In [1]:
import numpy as np
import pandas as pd
from preprocess import preprocess  # local file. restart kernel if this changed, it won't be re-imported otherwise
from sklearn.model_selection import train_test_split

## Read the first few rows during crude developing:
#train = pd.read_csv('../data/train.csv', nrows=10000).fillna(' ')  # train has 159571 comments
#test = pd.read_csv('../data/test.csv', nrows=1000).fillna(' ')

## These lines load all data:
train = pd.read_csv('../data/train.csv').fillna(' ')
test = pd.read_csv('../data/test.csv').fillna(' ')

[train, test, train_text, test_text, all_text, class_names] = preprocess(train, test)

# Remove 80% of the train set's comments that are all-ok to counter the imbalancedness a bit
#delete_idx = (train[class_names].sum(axis = 1) == 0) & (np.random.rand(len(train)) > 0.2)
#keep_idx = ~delete_idx  # elem-wise NOT for pd.Series
#train = train[keep_idx]

In [2]:
# I want a fixed 5000 observations in the test set. Adapt the fraction accordingly:
test_fraction = 5000 / len(train)

train, dev = train_test_split(train, test_size=test_fraction, random_state=42)
# Reset indices because they were shuffled and I need them from 0 to len()
train.index = list(range(len(train)))
dev.index = list(range(len(dev)))

In [3]:
# either:
#max_len_train = train['comment_text'].str.split().apply(len).max()
#max_len_test = test['comment_text'].str.split().apply(len).max()
#max_len = max(max_len_train, max_len_test)

# or:
max_len = 200  # that might work to have shorter LSTM cells

In [4]:
from keras.models import Model
from keras.layers import Dense, Input, Dropout, LSTM, GRU, Activation, Bidirectional
from keras.layers.embeddings import Embedding
from keras.preprocessing import sequence
from keras.initializers import glorot_uniform

  from ._conv import register_converters as _register_converters
Using TensorFlow backend.


In [5]:
def read_glove_vecs(glove_file):
    with open(glove_file, 'r') as f:
        words = set()
        word_to_vec_map = {}
        for line in f:
            line = line.strip().split()
            curr_word = line[0]
            words.add(curr_word)
            word_to_vec_map[curr_word] = np.array(line[1:], dtype=np.float64)
        
        i = 1
        words_to_index = {}
        index_to_words = {}
        for w in sorted(words):
            words_to_index[w] = i
            index_to_words[i] = w
            i = i + 1
    return words_to_index, index_to_words, word_to_vec_map

In [6]:
word_to_index, index_to_word, word_to_vec_map = read_glove_vecs('../data/glove.6B.50d.txt')

In [7]:
import re

def sentences_to_indices(X, word_to_index, max_len):
    """
    Converts an array of sentences (strings) into an array of indices corresponding to words in the sentences.
    The output shape should be such that it can be given to `Embedding()` (described in Figure 4). 
    
    Arguments:
    X -- array of sentences (strings), of shape (m, 1)
    word_to_index -- a dictionary containing the each word mapped to its index
    max_len -- maximum number of words in a sentence. You can assume every sentence in X is no longer than this. 
    
    Returns:
    X_indices -- array of indices corresponding to words in the sentences from X, of shape (m, max_len)
    """
    
    m = X.shape[0]

    X_indices = np.zeros((m, max_len))
    
    for i in range(m):
        
        # Convert the ith training sentence in lower case and split is into words. You get a list of words.
        sentence_words = re.sub(r"\W", " ", X[i]).lower().split()
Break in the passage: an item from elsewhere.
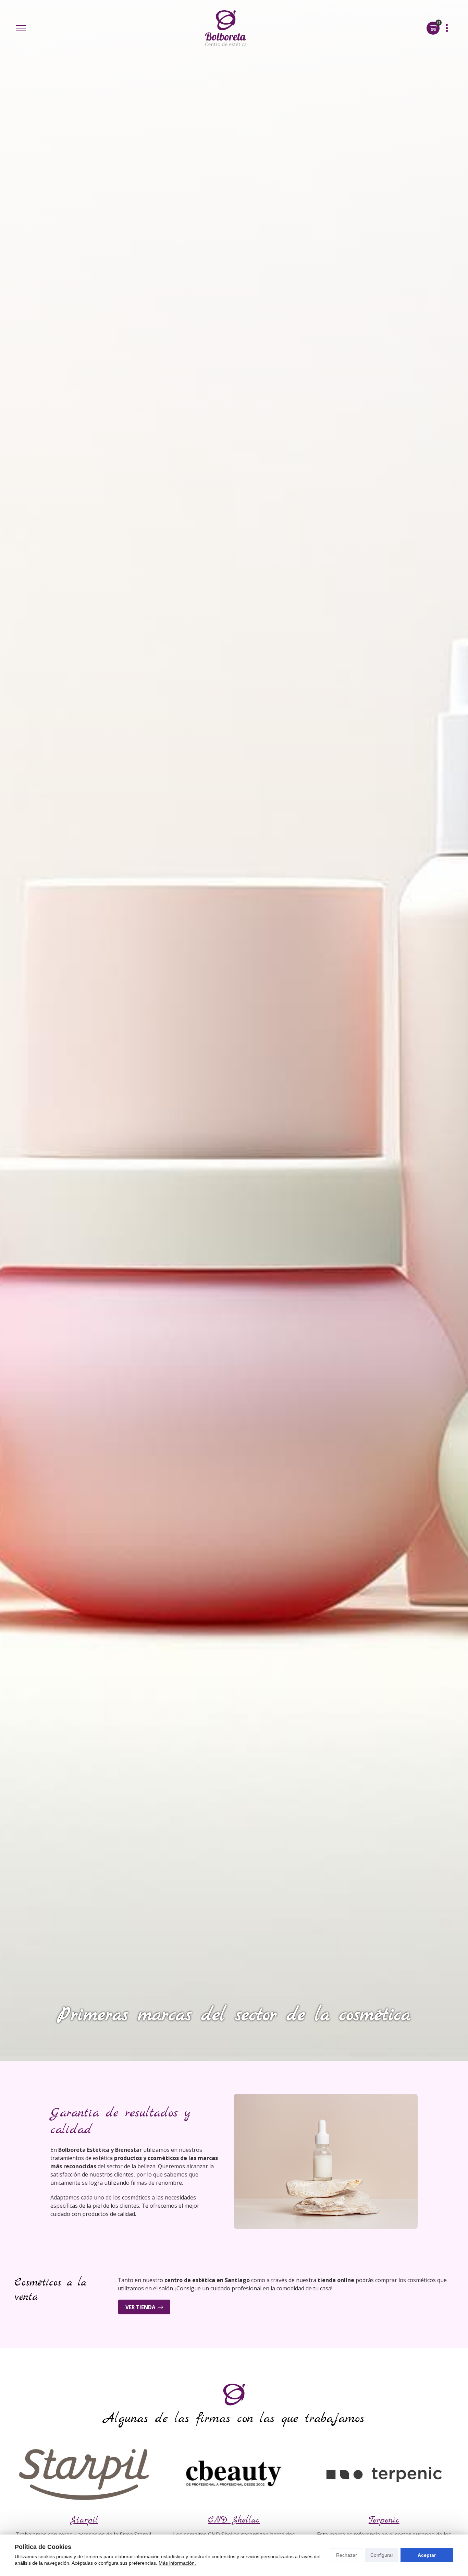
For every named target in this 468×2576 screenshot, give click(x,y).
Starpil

        n_words = len(sentence_words)
        
        if n_words > max_len:  # use the *beginning* of the comment if it's too long
            sentence_words = sentence_words[0:max_len]
            n_words = max_len

        ctr = 0
        # Loop over the words of sentence_words
        for w in sentence_words:
            j = max_len - n_words + ctr 
            
            if w in word_to_index:
                # pad sequences from the left, i.e. start so the "last" word in the comment is the max_len'th entry.
                X_indices[i, j] = word_to_index[w]
                
            ctr += 1
            
            if j >= max_len:  
                # adding this clause, you can have sentences longer than max_len and crop them
                break
            
    return X_indices

In [8]:
def pretrained_embedding_layer(word_to_vec_map, word_to_index):
    """
    Creates a Keras Embedding() layer and loads in pre-trained GloVe 50-dimensional vectors.
    
    Arguments:
    word_to_vec_map -- dictionary mapping words to their GloVe vector representation.
    word_to_index -- dictionary mapping from words to their indices in the vocabulary (400,001 words)

    Returns:
    embedding_layer -- pretrained layer Keras instance
    """
    
    vocab_len = len(word_to_index) + 1                  # adding 1 to fit Keras embedding (requirement)
    emb_dim = word_to_vec_map["cucumber"].shape[0]      # define dimensionality of your GloVe word vectors (e.g. 50)
    
    # Initialize the embedding matrix as a numpy array of zeros of shape (vocab_len, dimensions of word vectors = emb_dim)
    emb_matrix = np.zeros((vocab_len, emb_dim))
    
    # Set each row "index" of the embedding matrix to be the word vector representation of the "index"th word of the vocabulary
    for word, index in word_to_index.items():
        emb_matrix[index, :] = word_to_vec_map[word]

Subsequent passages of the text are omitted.